L’objectif du projet d’arrêté est de traduire au niveau national le reclassement du loup en définissant le nouveau cadre réglementaire applicable à cette espèce : il vise tant à définir le statut de protection du loup, qu’à préciser les conditions et les limites de sa destruction.
III. Contenu du projet d’arrêté
Le projet d’arrêté maintient le loup comme espèce protégée en reprenant une partie des dispositions de l’arrêté du 23 avril 2007. Un certain nombre de nouvelles dispositions visent à faciliter l’aspect procédural de la destruction des loups, excluant ces-dernières du champ des interdictions applicables aux espèces protégées, conformément aux assouplissements permis par le reclassement. Néanmoins, toute destruction intentionnelle en dehors du cadre défini dans le projet d’arrêté demeurera considérée comme illégale et punie des peines actuellement encourues (3 ans d’emprisonnement et 150 000€ d’amende).
A) Procédure de tir : distinction des régimes selon le zonage caractérisant la pression de prédation (cercles 0 à 3), les types de troupeaux et l’existence de mesures de protection
Dès lors que le loup n’est plus considéré comme une espèce nécessitant une protection stricte en application de l’article 12 et de l’annexe IV de la DHFF, les mesures de destruction qui lui sont applicables peuvent ne plus nécessiter de dérogations au sens de l’article L.411-2, 4° du Code de l’environnement. Le projet d’arrêté dispose ainsi que des destructions de loups pourront se faire en l’absence d’autorisation individuelle, sur simple déclaration préalable auprès de la préfecture. Cette possibilité ne sera toutefois pas ouverte à l’ensemble des cercles (article 13) :
- Cercles 0, 1, 2 : destruction possible sur déclaration ;
- Cercle 3 : destruction possible sur autorisation individuelle à condition d’avoir mis en œuvre des tirs d’effarouchement et apporté des éléments permettant d’apprécier la pression de prédation.
Les tirs létaux seront désormais possibles en l’absence de mesures de protection (chien, clôture électrifiée ou gardiennage) pour l’ensemble des zones (cercles 0 à 3). Cependant, la mise en œuvre des mesures de protection reste encouragée. En particulier, le déploiement de ces mesures de protection bénéficiera, au-delà des effets directs de réduction de la prédation, aux éleveurs de troupeaux d’ovins ou caprins qui auront :
- la possibilité d’une intervention des lieutenants de louveterie ou de la brigade mobile d’intervention en défense du troupeau (article 5) ;
- la possibilité d’un tir de prélèvement si des dommages exceptionnels continuent d’être constatés malgré la mise en œuvre de tirs de défense (article 20) ;
- une durée de validité de la déclaration portée à 3 ans (hors cercle 3) contre un an pour les autres éleveurs (article 16) ;
- l’indemnisation des pertes au-delà de la deuxième attaque (hors cercle 3*).

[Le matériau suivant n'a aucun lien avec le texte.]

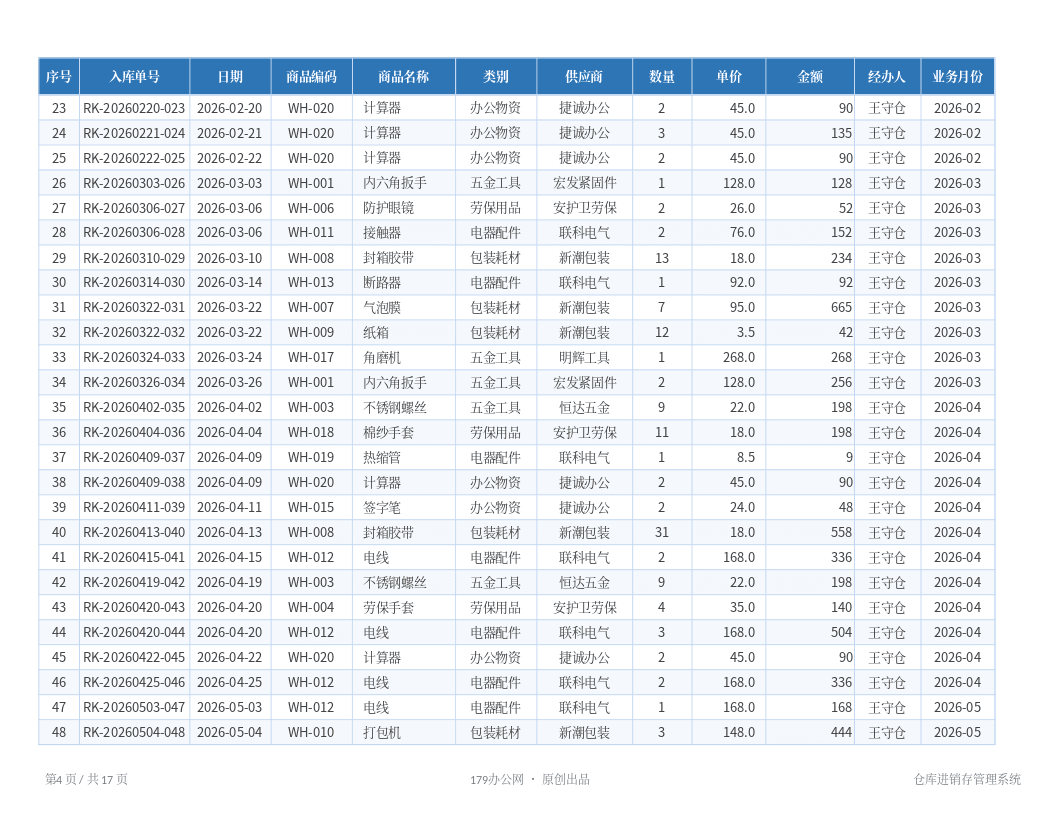Viewport: 1056px width, 816px height.
Task: Click order RK-20260504-048
Action: point(134,733)
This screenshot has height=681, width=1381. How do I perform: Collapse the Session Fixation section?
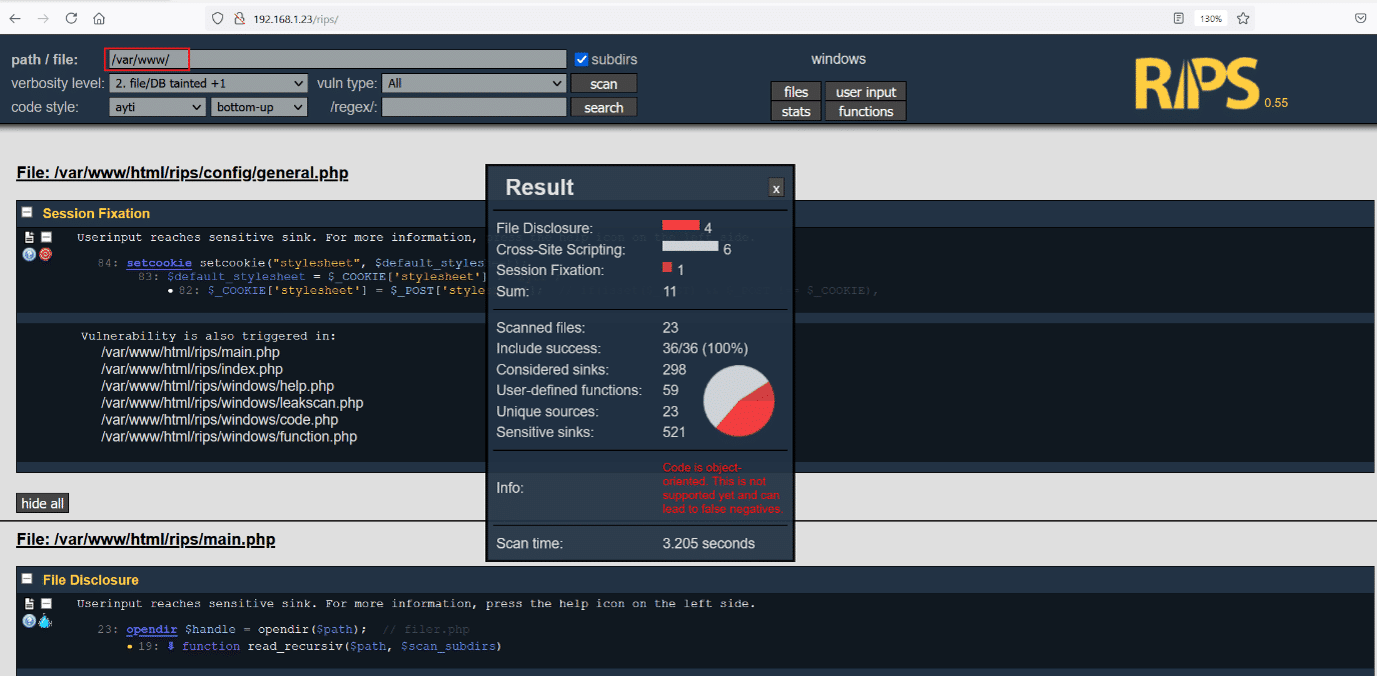pos(27,213)
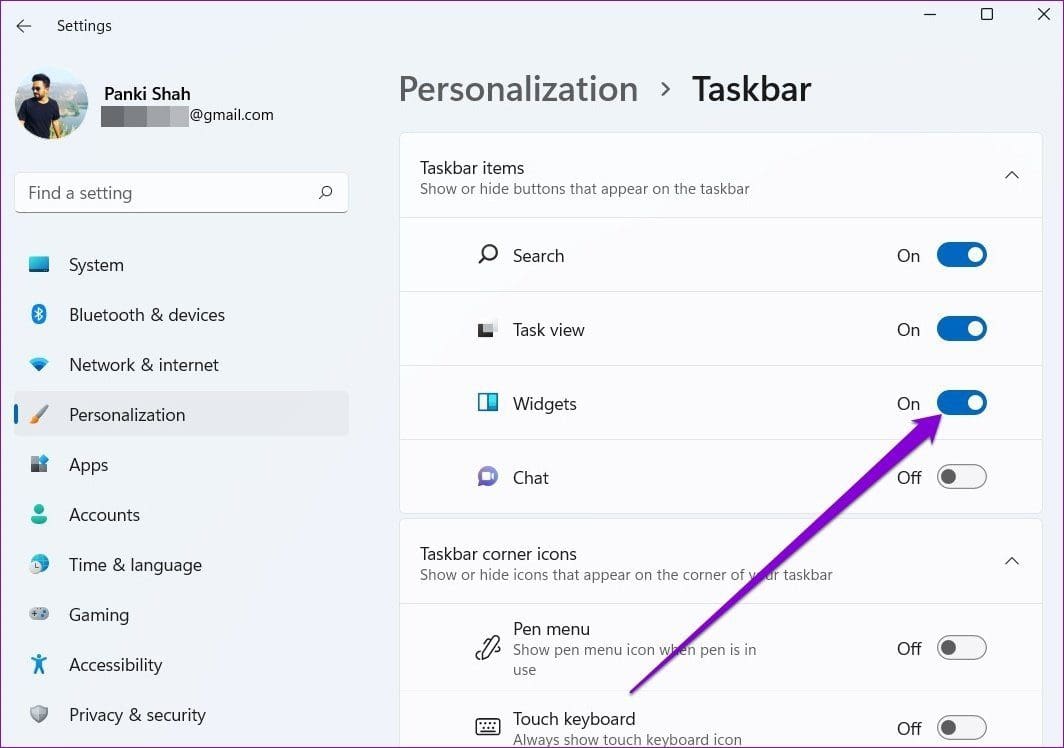This screenshot has width=1064, height=748.
Task: Click the Task view icon
Action: (489, 328)
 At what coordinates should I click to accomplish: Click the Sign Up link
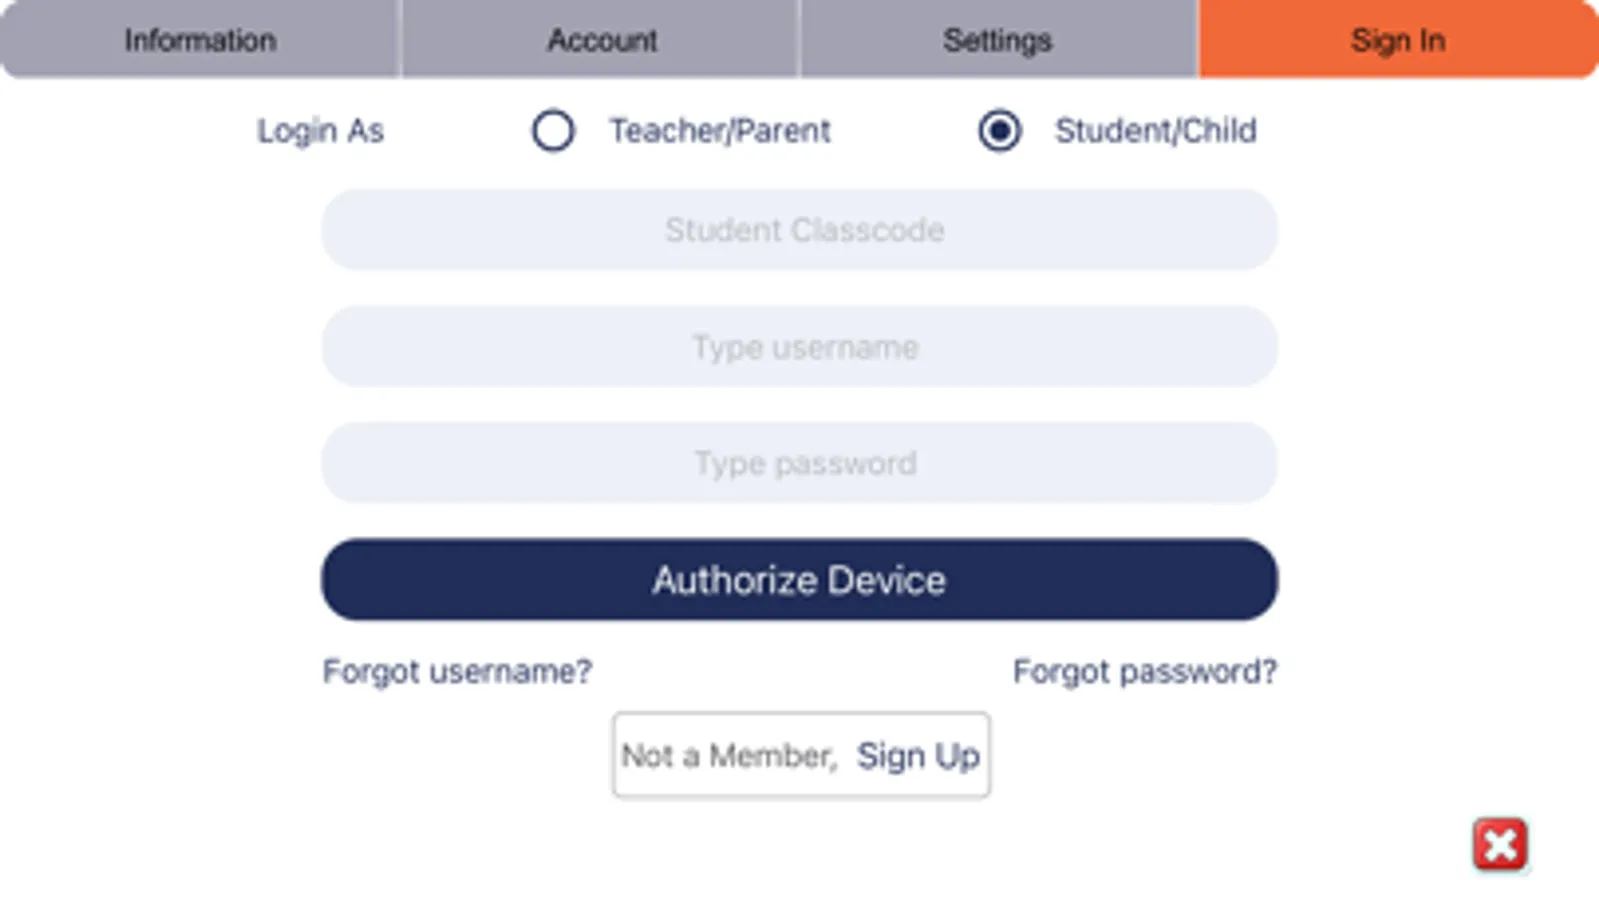pos(918,756)
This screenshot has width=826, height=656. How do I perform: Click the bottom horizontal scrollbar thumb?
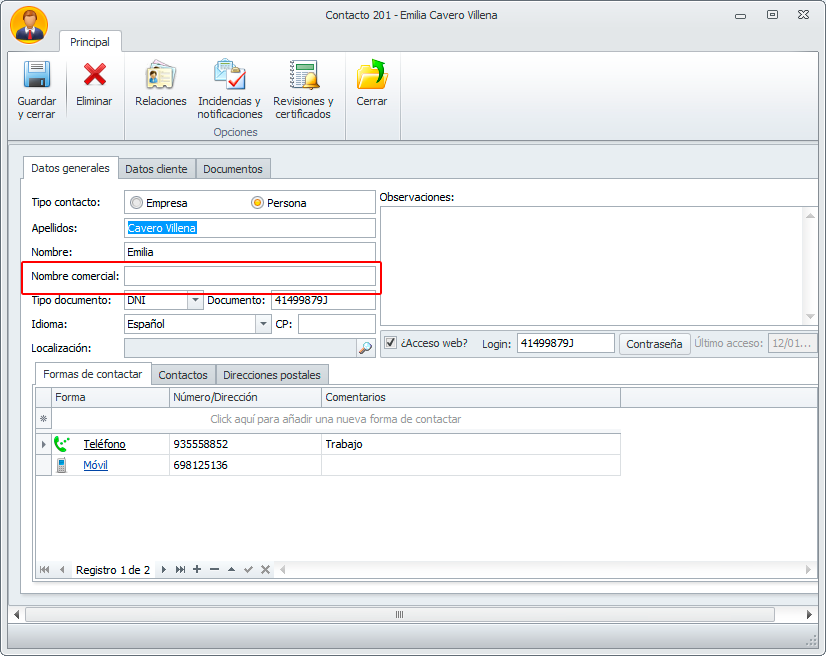pyautogui.click(x=399, y=614)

Les troupeaux bovins et équins continueront, quelle que soit la zone (cercle) où ils pâturent, de relever d’un régime d’autorisation individuelle conformément à l’article 47 de la loi n° 2025-268 du 24 mars 2025 d’orientation pour la souveraineté alimentaire et le renouvellement des générations en agriculture. Cette autorisation restera valable un an et sera conditionnée à la mise en œuvre de mesures de réduction de la vulnérabilité, telles que listées aujourd’hui dans l’arrêté du 21 février 2024 (article 13)**. Le déploiement de telles mesures ouvrira également la possibilité d’une intervention des lieutenants de louveterie ou de la brigade mobile d’intervention de l’OFB en défense du troupeau (article 5).
Les dispositions particulières, applicables en réserves naturelles nationales constituées pour des motifs incluant la conservation de la faune sauvage et en cœur des parcs nationaux demeurent inchangées (articles 10, 13, 14 et 18).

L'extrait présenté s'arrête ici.